_What the exercise asks_. The finished copy should hold every entry exactly as given, and no pictures.

_Information provided_.

________________________________________

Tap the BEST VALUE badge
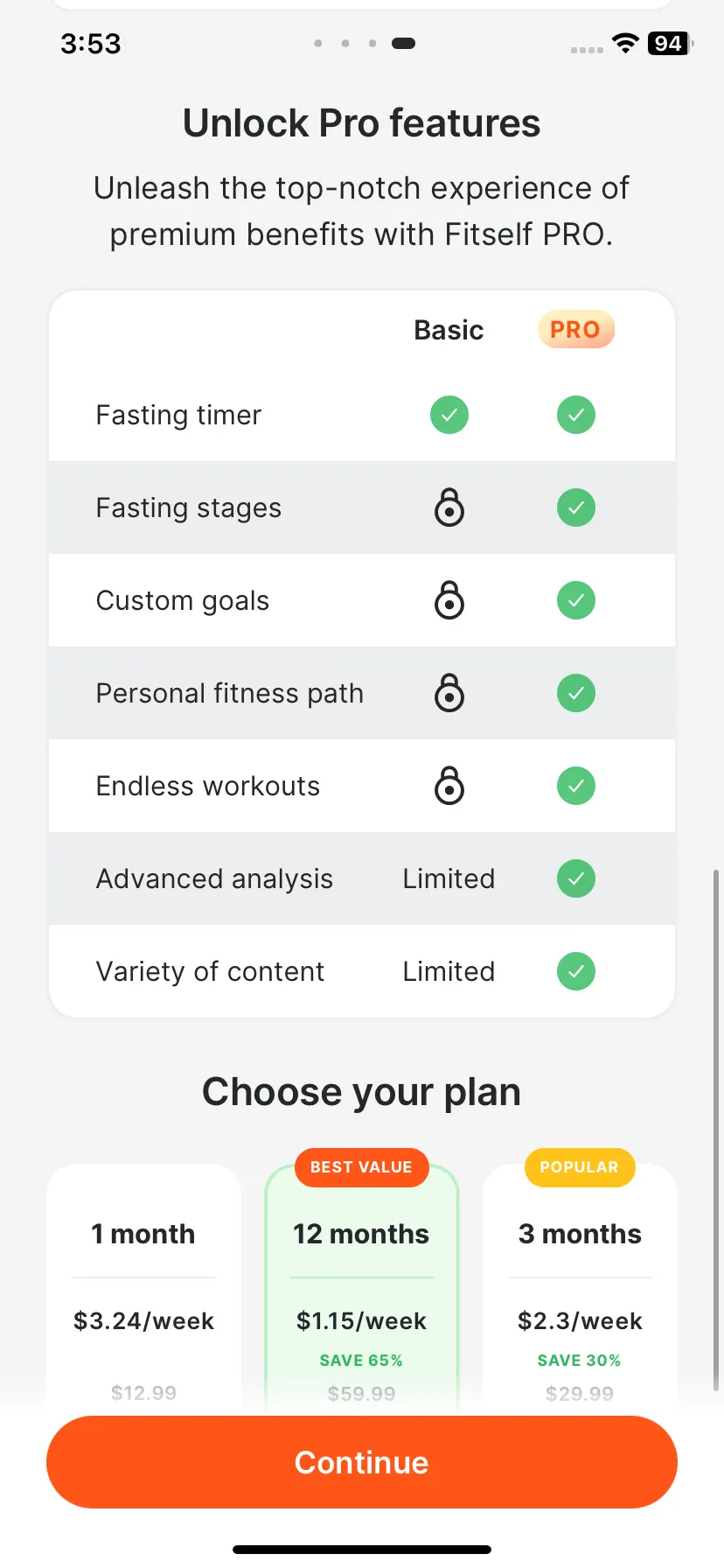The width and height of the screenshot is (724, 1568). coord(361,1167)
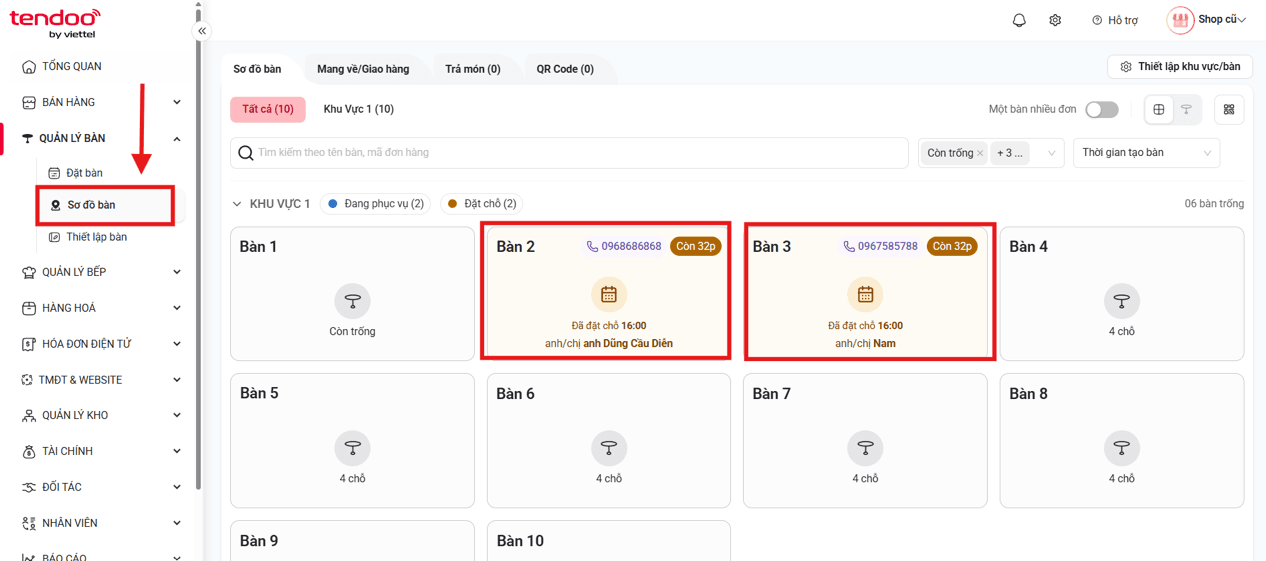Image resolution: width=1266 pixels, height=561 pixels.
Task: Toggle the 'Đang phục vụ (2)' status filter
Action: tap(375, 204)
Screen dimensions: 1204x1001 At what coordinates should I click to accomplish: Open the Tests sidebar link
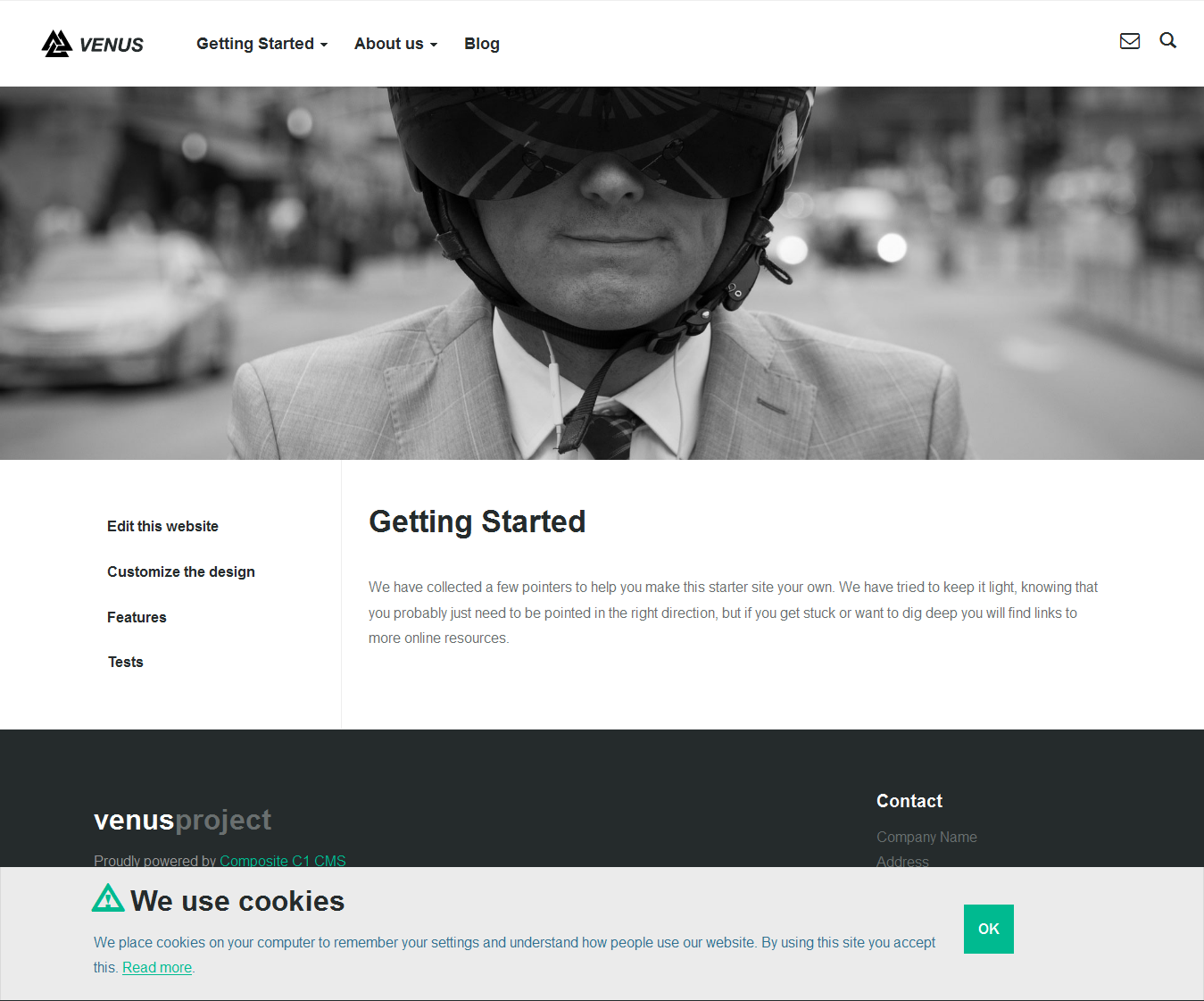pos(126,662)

________________________________________

_Response below_.
Tap the BEST VALUE badge
The width and height of the screenshot is (724, 1568). coord(361,1167)
Image resolution: width=1266 pixels, height=561 pixels.
Task: Toggle the 'Đang phục vụ (2)' status filter
Action: tap(375, 204)
Screen dimensions: 1204x1001 At what coordinates should I click to accomplish: Open the Tests sidebar link
pos(126,662)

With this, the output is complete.